### Texto ###

Se você é advogado, ou se está ajudando um aposentado a reaver esses valores, aqui vai o guia direto, ilustrado e sem rodeios sobre o que está acontecendo e como agir.
O golpe da “mensalidade associativa”: como funcionava?
Pessoas idosas recebiam ligações, cartas ou visitas com promessas de benefícios milagrosos: aumento de aposentadoria, cartão de crédito, convênio médico.
Em troca, “associavam-se” a entidades com nomes pomposos (Federação Nacional dos Não Sei Quê dos Aposentados Brasileiros), que metiam a mão direto no benefício via autorização eletrônica (muitas vezes fraudulenta).
Resultado: 9,4 milhões de benefícios sofreram descontos entre março de 2020 e março de 2025. Valor estimado das fraudes? Quase R$ 3 bilhões.
O que diz o Acordo?
Em resumo: “Se você não autorizou o desconto, pode contestar e receber o valor de volta.”
Mas veja bem: isso não é automático.
Como funciona a devolução?
1. Por onde contestar? Use um dos canais abaixo:
Importante: o sistema foi aberto em 14 de maio de 2025 e deve ficar disponível por pelo menos 6 meses, com possibilidade de prorrogação.
2. Não precisa de documentos?
Não no início. Basta dizer: “Isso aí eu nunca autorizei.” A partir disso, começa a briga da associação com o INSS.
3. E se a associação não provar nada?
Tem 15 dias úteis para devolver o valor ao INSS. Se não devolver, o INSS paga ao segurado e depois cobra da entidade. O dinheiro cai direto no benefício.
4. E se apresentarem documentos falsos?
O beneficiário pode dizer:
• “Isso aí não é meu.”
• “Nunca assinei nada.”
• “Fui enganado.”
• “Assinei, mas achei que era outra coisa.”
Nesses casos, a associação tem 5 dias úteis para devolver. Se não fizer, o caso encerra no INSS e vira caminho judicial.
E o advogado, entra onde?
Aqui o acordo dá um “afago” no profissional, mas só se ele já estava atuando: Se havia processo contra o INSS ajuizado até 23/04/2025, o advogado recebe 5% de honorários sobre o valor devolvido administrativamente.

###

● Resolva o seguinte
a - Reproduza fielmente o trecho do texto sobre o golpe da mensalidade associativa, começando em "Pessoas idosas recebiam" e terminando em "R$ 3 bilhões.".
b - Responda, com base no texto sobre o golpe da mensalidade associativa, às perguntas a seguir:
(i) Quantos benefícios sofreram descontos entre março de 2020 e março de 2025?
(ii) Em que data o sistema de contestação foi aberto?
(iii) Qual percentual de honorários o advogado recebe sobre o valor devolvido administrativamente?

### Dados fornecidos ###

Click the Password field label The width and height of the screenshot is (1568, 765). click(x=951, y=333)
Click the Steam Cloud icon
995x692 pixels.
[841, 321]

###

● Respostas por tarefa
a -
Pessoas idosas recebiam ligações, cartas ou visitas com promessas de benefícios milagrosos: aumento de aposentadoria, cartão de crédito, convênio médico.
Em troca, “associavam-se” a entidades com nomes pomposos (Federação Nacional dos Não Sei Quê dos Aposentados Brasileiros), que metiam a mão direto no benefício via autorização eletrônica (muitas vezes fraudulenta).
Resultado: 9,4 milhões de benefícios sofreram descontos entre março de 2020 e março de 2025. Valor estimado das fraudes? Quase R$ 3 bilhões.

b -
(i) 9,4 milhões de benefícios.
(ii) Em 14 de maio de 2025.
(iii) 5%.